Na prática, a CBF afirma que não fará oposição à ideia. Mas, ao não fazer nada para exigir que os clubes se organizem como uma liga, a entidade deixa a critério dos próprios dirigentes a capacidade de serem independentes.
O filme se repete há pelo menos 20 anos, quando o Clube dos 13 começou a ser questionado pela divisão de receita entre os clubes. Naquela época, havia uma entidade única para negociar os direitos comerciais do Brasileirão. O problema era como os grandes ficavam maiores com verbas mais polpudas e como quem não era do clube ficava com migalhas.
A “solução”, vinda em 2010, foi acabar com o C13 e partir para o vale-tudo das negociações individuais. Desde então, o que era ruim foi ficando pior. O clube mais rico fez contratos cada vez melhores, enquanto os menores foram vivendo de migalhas ainda menores.
O tiro de misericórdia, porém, veio em 2020, com a criação da Lei do Mandante, não por acaso encabeçada fortemente por um clube (o Flamengo) e uma agência (a LiveMode). Ao dar os direitos de comercialização apenas sobre os jogos de um clube como mandante, a legislação descentralizou de vez os direitos, fortalecendo ainda mais os maiores e abrindo brecha para prestadores de serviço lucrarem com consultorias.
Agora, os clubes tentam chegar a um consenso em meio a um cenário em que o mercado é completamente livre. Ou seja, há tanto interesse pessoal envolvido – e tanta permissividade para que cada um faça o que bem quiser – que não se consegue chegar a qualquer consenso.
Há quase três anos, os clubes anunciaram o rompimento com a CBF e a criação de uma liga “com efeitos imediatos”. Desde então, dois presidentes já passaram pelo comando da entidade máxima do futebol brasileiro, sendo que Ednaldo entrou, saiu e voltou. E os clubes seguem sem conseguir ter um pensamento único.

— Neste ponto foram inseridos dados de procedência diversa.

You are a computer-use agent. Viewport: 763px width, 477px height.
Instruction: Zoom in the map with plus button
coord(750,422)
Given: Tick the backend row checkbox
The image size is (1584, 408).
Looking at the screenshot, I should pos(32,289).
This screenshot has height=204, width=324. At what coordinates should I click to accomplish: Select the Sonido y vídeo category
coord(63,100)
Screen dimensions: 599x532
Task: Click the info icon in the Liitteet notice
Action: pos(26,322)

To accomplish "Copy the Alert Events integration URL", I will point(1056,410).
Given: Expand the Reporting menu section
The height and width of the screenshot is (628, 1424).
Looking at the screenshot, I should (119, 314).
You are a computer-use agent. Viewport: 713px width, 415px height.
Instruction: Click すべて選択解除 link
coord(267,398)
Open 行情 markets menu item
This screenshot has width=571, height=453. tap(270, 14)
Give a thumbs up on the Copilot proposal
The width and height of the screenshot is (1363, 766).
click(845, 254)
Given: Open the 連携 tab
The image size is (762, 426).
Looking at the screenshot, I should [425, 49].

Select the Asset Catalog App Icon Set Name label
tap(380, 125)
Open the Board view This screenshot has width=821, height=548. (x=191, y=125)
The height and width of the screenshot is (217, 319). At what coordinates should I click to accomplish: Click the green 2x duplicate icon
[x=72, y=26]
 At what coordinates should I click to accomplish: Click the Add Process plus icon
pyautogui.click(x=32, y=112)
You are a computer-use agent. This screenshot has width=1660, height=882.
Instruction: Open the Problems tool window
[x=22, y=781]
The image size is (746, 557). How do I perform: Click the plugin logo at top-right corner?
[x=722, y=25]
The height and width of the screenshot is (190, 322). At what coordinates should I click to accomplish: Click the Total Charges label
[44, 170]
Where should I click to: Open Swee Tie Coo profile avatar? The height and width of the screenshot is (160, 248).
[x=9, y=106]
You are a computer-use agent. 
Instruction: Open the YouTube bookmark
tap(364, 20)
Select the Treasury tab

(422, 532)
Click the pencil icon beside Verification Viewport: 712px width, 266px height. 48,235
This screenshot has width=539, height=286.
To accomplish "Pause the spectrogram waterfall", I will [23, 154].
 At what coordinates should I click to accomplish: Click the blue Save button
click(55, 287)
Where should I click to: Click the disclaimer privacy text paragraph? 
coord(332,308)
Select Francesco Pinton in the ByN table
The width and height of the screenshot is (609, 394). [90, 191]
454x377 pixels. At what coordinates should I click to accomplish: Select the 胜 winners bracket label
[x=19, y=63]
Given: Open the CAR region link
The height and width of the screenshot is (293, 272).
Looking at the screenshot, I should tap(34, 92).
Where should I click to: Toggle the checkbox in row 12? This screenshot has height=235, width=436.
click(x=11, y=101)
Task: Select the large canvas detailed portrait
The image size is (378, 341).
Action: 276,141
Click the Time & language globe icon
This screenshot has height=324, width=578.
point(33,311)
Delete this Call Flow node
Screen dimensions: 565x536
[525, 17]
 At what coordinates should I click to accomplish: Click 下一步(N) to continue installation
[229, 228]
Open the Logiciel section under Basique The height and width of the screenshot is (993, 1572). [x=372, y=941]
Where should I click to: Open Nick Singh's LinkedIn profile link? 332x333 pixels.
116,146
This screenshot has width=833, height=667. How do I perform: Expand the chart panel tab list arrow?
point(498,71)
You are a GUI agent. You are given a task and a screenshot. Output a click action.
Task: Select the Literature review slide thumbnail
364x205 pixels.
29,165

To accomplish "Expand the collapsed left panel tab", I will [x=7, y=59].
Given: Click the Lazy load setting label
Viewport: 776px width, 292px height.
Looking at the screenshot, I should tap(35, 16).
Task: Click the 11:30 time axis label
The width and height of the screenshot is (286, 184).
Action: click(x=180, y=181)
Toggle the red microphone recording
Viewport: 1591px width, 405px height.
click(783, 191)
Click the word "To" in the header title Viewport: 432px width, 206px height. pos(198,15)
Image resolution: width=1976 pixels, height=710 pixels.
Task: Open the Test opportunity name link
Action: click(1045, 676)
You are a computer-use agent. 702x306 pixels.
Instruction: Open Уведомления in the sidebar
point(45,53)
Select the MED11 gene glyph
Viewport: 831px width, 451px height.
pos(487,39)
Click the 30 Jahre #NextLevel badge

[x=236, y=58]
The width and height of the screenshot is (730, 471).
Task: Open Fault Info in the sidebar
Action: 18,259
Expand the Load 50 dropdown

A notícia da vez é que a Liga Forte União (LFU) tentou aproximar os clubes com uma proposta de divisão de receitas com a Libra. Uma medida ineficaz, já que o problema continua a ser exatamente termos dois blocos distintos para negociar um único produto. A balança sempre estará desequilibrada.
A tão esperada mudança de comportamento no futebol brasileiro segue sendo um sonho totalmente distante. E, pior ainda, quanto mais os cartolas seguem batendo cabeça, mais fácil fica a vida de quem sempre esteve orbitando esse mercado e se beneficiando disso.
O primeiro passo para mudar o status quo seria os clubes aprenderem que precisam falar a mesma língua. Enquanto isso não acontecer, o potencial do futebol brasileiro seguirá sendo só uma vaga ideia de quão maior poderíamos ser.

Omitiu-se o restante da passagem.